Luckily, with everyone’s favorite modern revival, we stand on surer ground. Even if William Langland, say, didn’t necessarily rub elbows with the Gawain-poet, many contemporary revivalists believe he did … and most have no trouble imagining their own revivalism in parallel terms with the alleged 14th-century movement.

That raises an interesting question, though. Despite the alliterative meter fading out of common usage by the 16th century, alliteration itself has remained a tried-and-true device for English-language poets. What, then, separates a genuine revivalist poet from one who merely adds a little ornamental alliteration to their lines – i.e., an extra flourish of “rum ram ruf” for special effect?

Just my last two blog entries alone show how tricky this question can be. In “Dear Tolkien Estate,” Schaubert’s metrics would have made any Old English poet proud. No medieval poet, however, would recognize Majmudar’s “The Grail Quest” as a valid alliterative text. Yet it clearly is a 21st-century revivalist poem. The problem isn’t only that the alliterative meter requires more than just alliteration (although some medievalists such Eric Weiskott, in fact, have argued against alliteration serving any real metrical function in the co-called “alliterative” meter). The problem is that individual revivalists can vary widely – and inconveniently, at least for critics who want to study this stuff – on exactly which features of the medieval alliterative meter they wish to revive.
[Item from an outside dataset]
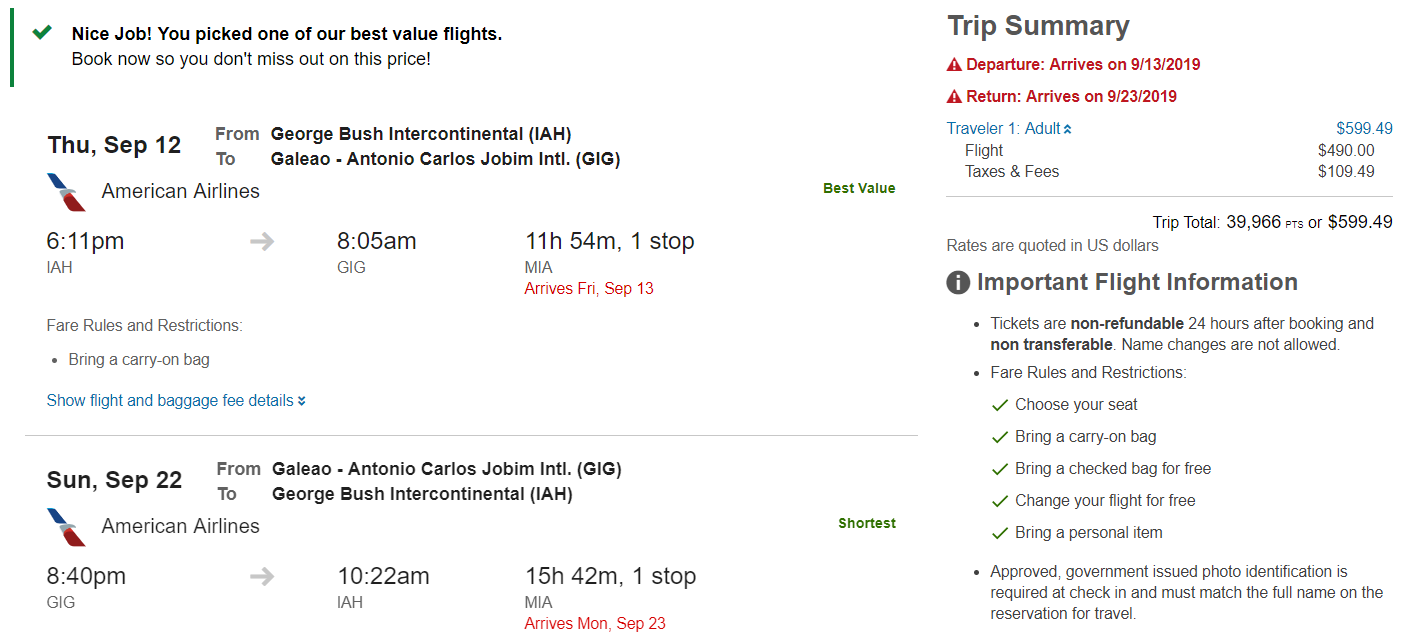Click the arrow between 6:11pm and 8:05am
The width and height of the screenshot is (1405, 641).
tap(262, 242)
One way to tackle this conundrum is by imagining an informal metrical scale that ranges 1 through 10, from arch-purists to extreme impressionists. Generally speaking, the latter group has little interest in faithfully reproducing the historical meter. For the purists, though, such fidelity does matter because they necessarily consider metrical fidelity a part of their overall literary goal. The key distinction lies in how many features from a particular tradition a poet chooses to replicate, and to what extent. The main traditions are Old English, Old Norse, or Middle English. Purist poets reproduce more features than not … and more strictly. Impressionist poets reproduce fewer features and less strictly. If a poem contains no recognizable metrical features from a particular tradition, though … well then, maybe it can file a membership claim for the Rhyming Octosyllabic Revolution or Blank Verse-ism, but the Modern Alliterative Revival will have to pass.

My qualifier about a metrical feature, though, is an important one. Poems that merely borrow content from medieval history or (more commonly) adopt phrasing or diction often associated with alliterative verse, such as kennings, don’t qualify as revivalist, at least for me, unless some concrete metrical feature is present. Features may include Sievers types, structural alliteration, a bipartite line structure, an accentual contour, or more. To my eye, most of Seamus Heaney’s medieval-flavored poetry falls into the non-revivalist category. Although he often uses Old English phrases such as “bone-house” (OE: bānhūs), it’s hard to see him applying medieval alliterative poetics in any consistent, discernable fashion.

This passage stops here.